▶ **Exercise goal**: Would you reproduce exactly, and only, the lines starting at the one with "Where should I" and ending at the last line of the data, with both included? Leave the pictures out.

Stored data
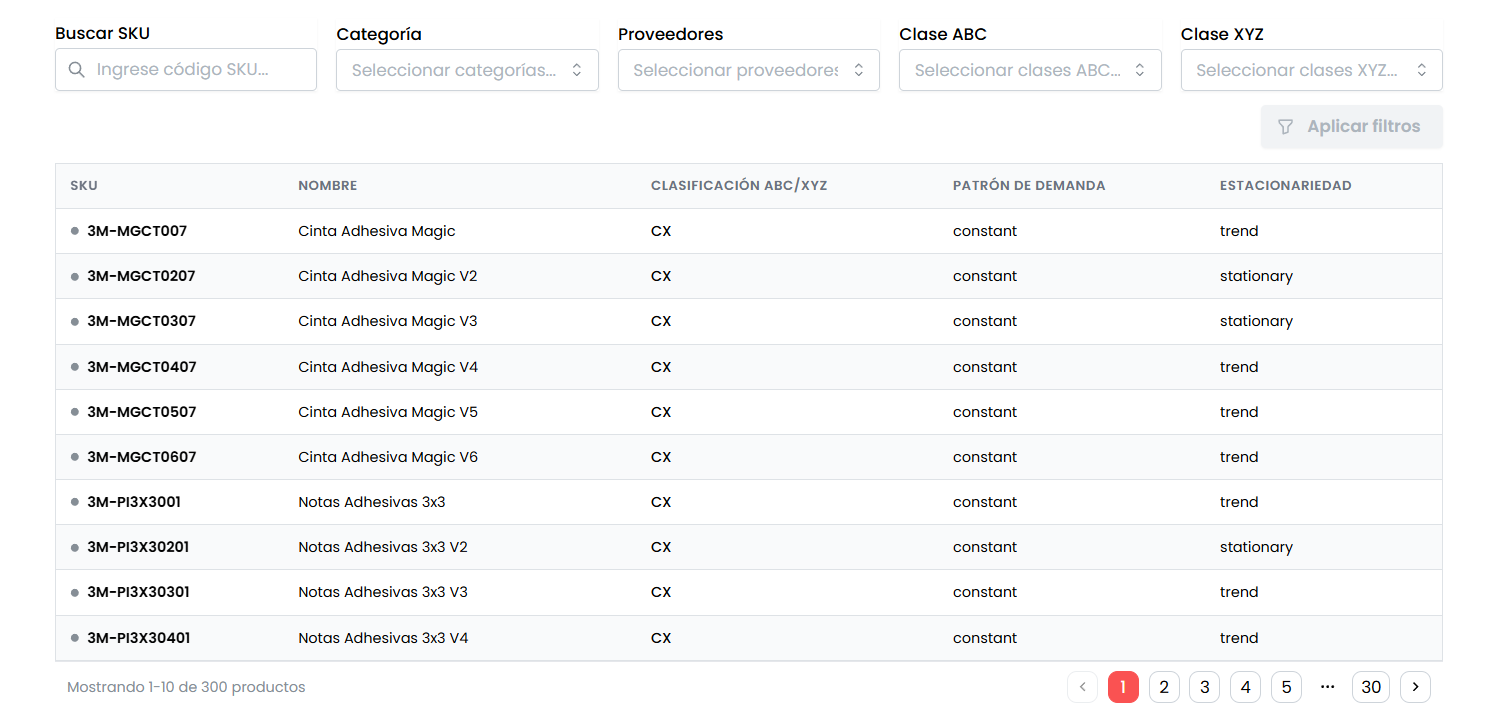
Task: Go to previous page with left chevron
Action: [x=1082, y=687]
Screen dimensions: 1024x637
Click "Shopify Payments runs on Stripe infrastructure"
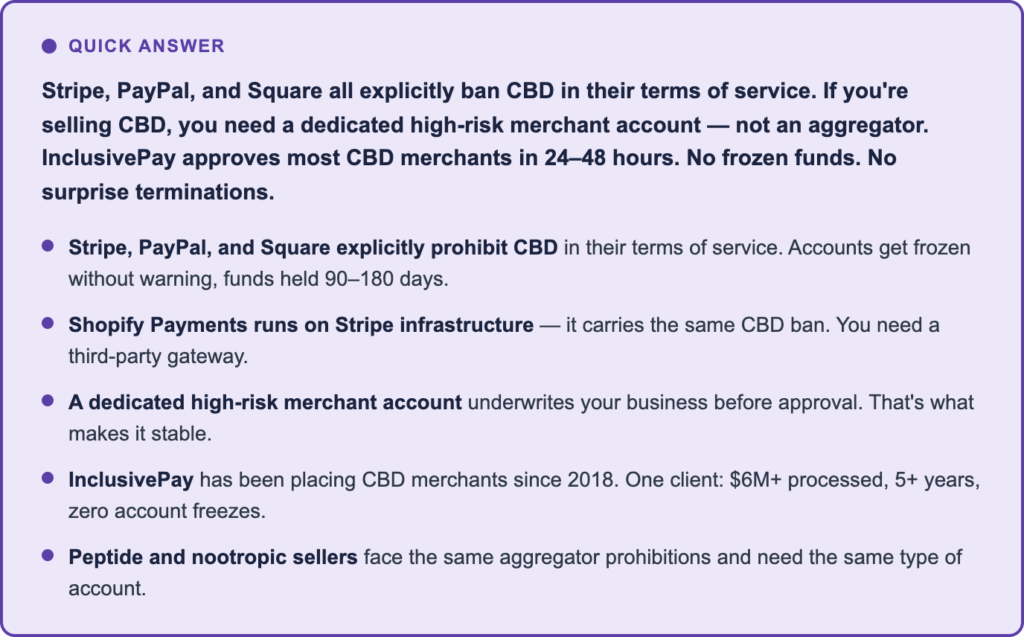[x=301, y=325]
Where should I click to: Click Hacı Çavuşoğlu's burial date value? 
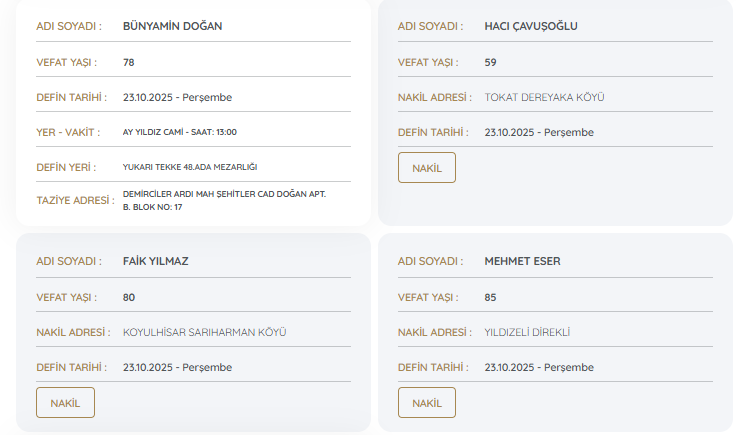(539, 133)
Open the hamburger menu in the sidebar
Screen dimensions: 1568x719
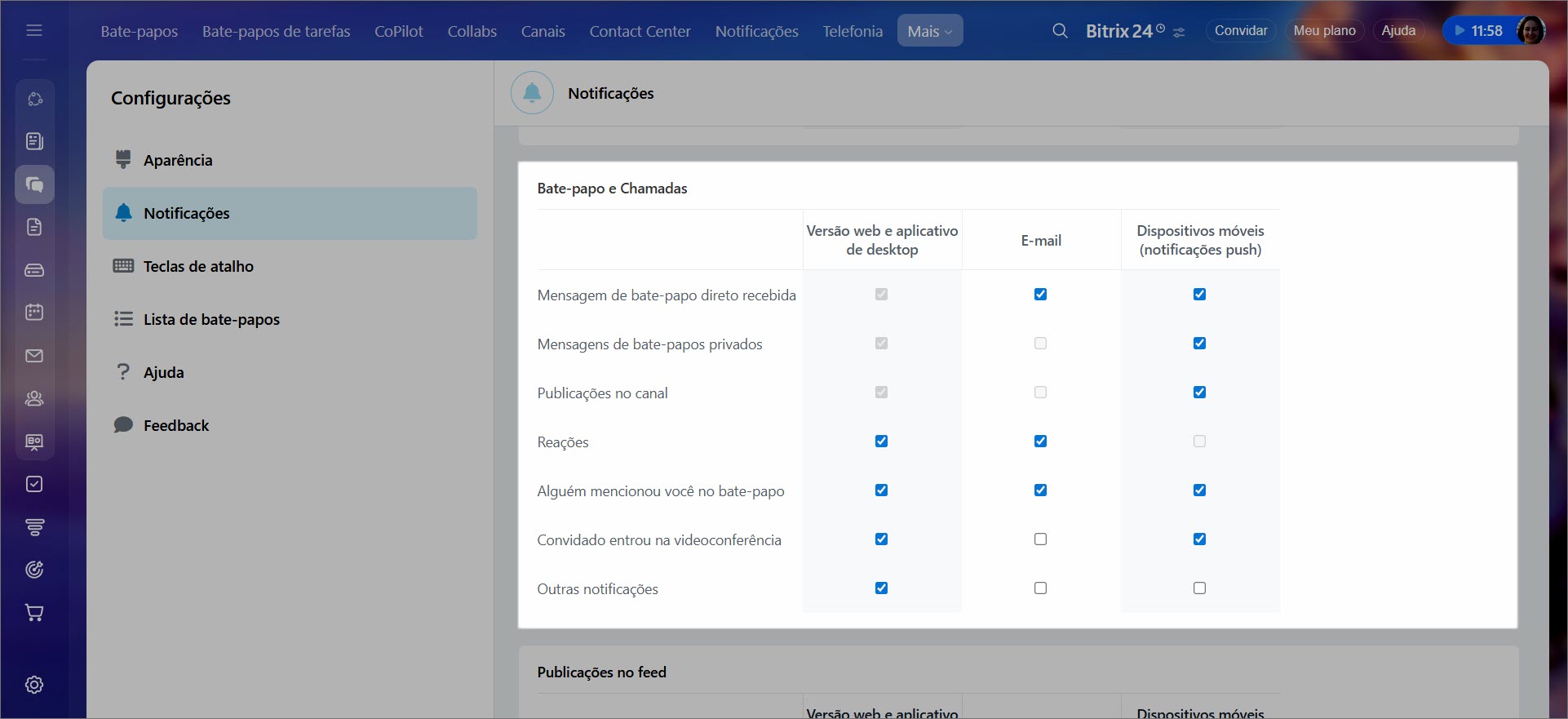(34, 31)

▶ **Solution for this task**:
Where should I click to: Click Hacı Çavuşoğlu's burial date value? 
(539, 133)
Open the hamburger menu in the sidebar
Screen dimensions: 1568x719
(34, 31)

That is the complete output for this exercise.